A new study published on November 4, 2025, by researchers at the Oxford Internet Institute has cast serious doubt on how we measure artificial intelligence. The study states that the benchmarks used to evaluate AI systems regularly oversell their performance.
It was co-authored by researchers from over three dozen institutions including the Weizenbaum Institute Berlin, the UK AI Security Institute, UC Berkeley, the Allen Institute for AI, and Stanford University.
That’s disturbing because it implies that AI models are not as advanced as their developers claim.
The Illusion of Progress
Benchmarks are standardized tests that measure an AI model’s capabilities: things like reasoning, coding, or its ability to understand languages. They’re what developers and researchers rely on to make claims of progress. “Our model scores higher than the last one, therefore it’s smarter.”
According to the study, these tests don’t actually measure what they say they do. They rely on recycled datasets, narrow tasks, or overly specific problems that fail to capture real-world intelligence, adaptability, and creativity.
This means AI systems are trained to excel at tests rather than to understand the world. Developers optimize models to perform well on these benchmarks, not for genuine reasoning or flexible problem-solving.
One example the researchers used was a model’s ability to speak Russian. Instead of using an endless stream of questions for evaluation, one benchmark measured whether a model could answer yes-or-no questions pulled from the Russian-language Wikipedia.
Why Is This a Problem?
Flawed benchmarks have real-world consequences.
When companies tout benchmark scores as proof of intelligence, they’re misleading their audience. Claiming that a model meets or surpasses benchmarks are used to attract investors and users. Worse, flawed benchmarks mean developers could overlook bias or failures that only appear outside of testing.
This study is coming out at a time as tech companies race to achieve artificial general intelligence (AGI). That’s a type of AI that would match or even surpass human intelligence.
The whole point of the hype surrounding AI is that it has the ability to do things that are too complicated or tedious for a human. People are relying on AI for tasks like medical diagnostics, help with complex mathematical equations, or coding. Everyone is rushing to integrate this technology into every corner of our lives.
Now researchers are warning it might not be capable of doing the things tech companies said it would do?
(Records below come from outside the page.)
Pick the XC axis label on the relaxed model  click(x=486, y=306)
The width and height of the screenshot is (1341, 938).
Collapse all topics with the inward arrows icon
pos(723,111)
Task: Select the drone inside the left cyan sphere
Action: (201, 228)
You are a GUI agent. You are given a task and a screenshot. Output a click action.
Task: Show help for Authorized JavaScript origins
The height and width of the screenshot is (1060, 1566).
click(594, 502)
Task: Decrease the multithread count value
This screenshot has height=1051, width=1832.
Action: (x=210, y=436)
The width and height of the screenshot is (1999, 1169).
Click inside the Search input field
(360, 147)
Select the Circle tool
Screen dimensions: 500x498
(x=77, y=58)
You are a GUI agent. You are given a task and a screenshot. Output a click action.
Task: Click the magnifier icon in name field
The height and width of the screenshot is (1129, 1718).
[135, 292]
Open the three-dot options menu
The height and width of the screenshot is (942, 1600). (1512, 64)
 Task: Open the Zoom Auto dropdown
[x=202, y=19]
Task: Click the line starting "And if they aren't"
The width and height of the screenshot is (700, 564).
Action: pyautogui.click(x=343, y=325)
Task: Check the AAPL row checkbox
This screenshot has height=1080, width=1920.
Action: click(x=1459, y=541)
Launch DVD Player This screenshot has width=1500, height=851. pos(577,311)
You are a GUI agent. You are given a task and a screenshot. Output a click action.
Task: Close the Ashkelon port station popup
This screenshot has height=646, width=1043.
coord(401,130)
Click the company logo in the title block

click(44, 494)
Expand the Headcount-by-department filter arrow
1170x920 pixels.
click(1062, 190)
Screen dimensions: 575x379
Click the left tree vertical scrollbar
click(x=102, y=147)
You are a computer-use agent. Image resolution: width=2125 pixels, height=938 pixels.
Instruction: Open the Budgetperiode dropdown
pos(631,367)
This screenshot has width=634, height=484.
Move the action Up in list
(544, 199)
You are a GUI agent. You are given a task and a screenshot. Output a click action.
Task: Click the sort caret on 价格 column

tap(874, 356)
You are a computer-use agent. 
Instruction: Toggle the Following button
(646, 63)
How We Should Measure Intelligence
The study’s authors argue that benchmarks need a major overhaul. Instead of testing how well AI models can recall facts or perform niche tasks, new standards should focus on skills like creativity, adaptability and contextual reasoning. New benchmarks should have clear definitions of the concepts they’re supposed to measure.
Experts recommend supplementing benchmark tests with “uplift” studies. Evaluations where AI models are tested alongside humans in real-world settings to see if they’re actually as intelligent as developers claim. These kinds of tests could reveal whether AI can truly match a human’s capabilities or if it can only simulate it.
Until then, it’s best to be skeptical whenever OpenAI says ChatGPT can rival a human in certain areas. Claims of superiority based on some benchmark should be viewed as marketing, instead of a legitimate measurement.